三浦の散歩道 〈第103回〉 みうら観光ボランティアガイド協会
「延寿寺」には、三浦市の文化財に指定されている古い「鰐(わに)口(ぐち)」があります。鰐口とは神社や寺院の向拝(こうはい)(拝殿の正面に張り出した所で、参拝者の礼拝する所)の天井に吊(つ)るしてある丸い青銅製のもので、その形が鰐の口に似ているので、この名がついているのですが参拝のとき、これを打って音をたて、神霊や仏の霊を呼ぶ「打楽器」です。ここのものは直径24・5cmのもので、裏に「上総国周西郡貞元郷羽黒神前鰐口」とあって、「永享七(1435)年」の銘があるとのことです。かつて「上総国」である千葉県から調査に来たが、不明のまま帰ったということですが、古いことでは県下でも屈指のものであると、浜田勘太氏は『初声の歴史探訪記』に記しておられます。
「延寿寺」を出て、「黒崎工業」の所を右へ折れて歩くこと六十mほどの右側に、やゝ広い所が「実相寺」の入口になります。

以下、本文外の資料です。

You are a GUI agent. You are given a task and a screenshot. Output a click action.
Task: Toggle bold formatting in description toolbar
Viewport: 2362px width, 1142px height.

右手に「歓喜山実相寺」とある下に「二十三世嗣法遠寿院日東」とあります。また、向かって左側の名号塔に、「宝暦十二(1762)」年壬午歳十月」と記され、裏面に「奉拝二千ヶ寺修石渡戸伊右衛門」・「奉往五千ヶ寺成就供養宝塔也」・「奉詣三千ヶ寺唱題目千龍石渡戸喜兵衞」の文字が三列に刻まれています。お題目を上げながら三千ヶ寺や五千ヶ寺を巡拝された大変な修行であったと思われます。筆子註「石渡戸…」とあるのは「石渡屋」の略ではないかと思います。
入口をさらに奥へ進むと、右手に「実相寺の七面天女」と大きく書かれた表示板があり、それには次のように書かれています。
「本寺は歓喜山実相寺といい、日蓮宗で開山は日胤上人です。寺内には七面天女が祀られております。この七面天女は、徳川八代将軍吉宗公(一七一六〜一七四五年)の母堂順正院様の祈願に霊験をあらわしたということで、大切に祀られていましたが、後に藤枝若狭守に遣(つか)わされ、更に東京谷中(やなか)の日蓮宗宗林寺に納められました。
この宗林寺の僧、日巡が宮田在住の猪熊安清と歌道の友として、じっ懇の間柄で、一日宮田湾の風光に接し、美しい波島に遊んだとき、この島に七面天女を安置することがふさわしいと考え、安清の許しを得て、正徳五年(一七一五年)三月九日、島に一宇を建て、勧請したと伝えられています。また言い伝えによりますと、昔、時化(しけ)のとき、この波島に大蛇が流れつき、この大蛇を見た人は病気になったともいわれたが、天女勧請以来、病気や災難除けの為に七面天女に祈願して幸福を得たと伝えられ、開運七面天女と尊称されております。七面様の縁日は毎月十九日で、近郷からのお参りで随分賑ったということです。波島がこの実相寺の寺領だったので、大正年間に寺門に移し祀られました。 三浦市」と説明されています。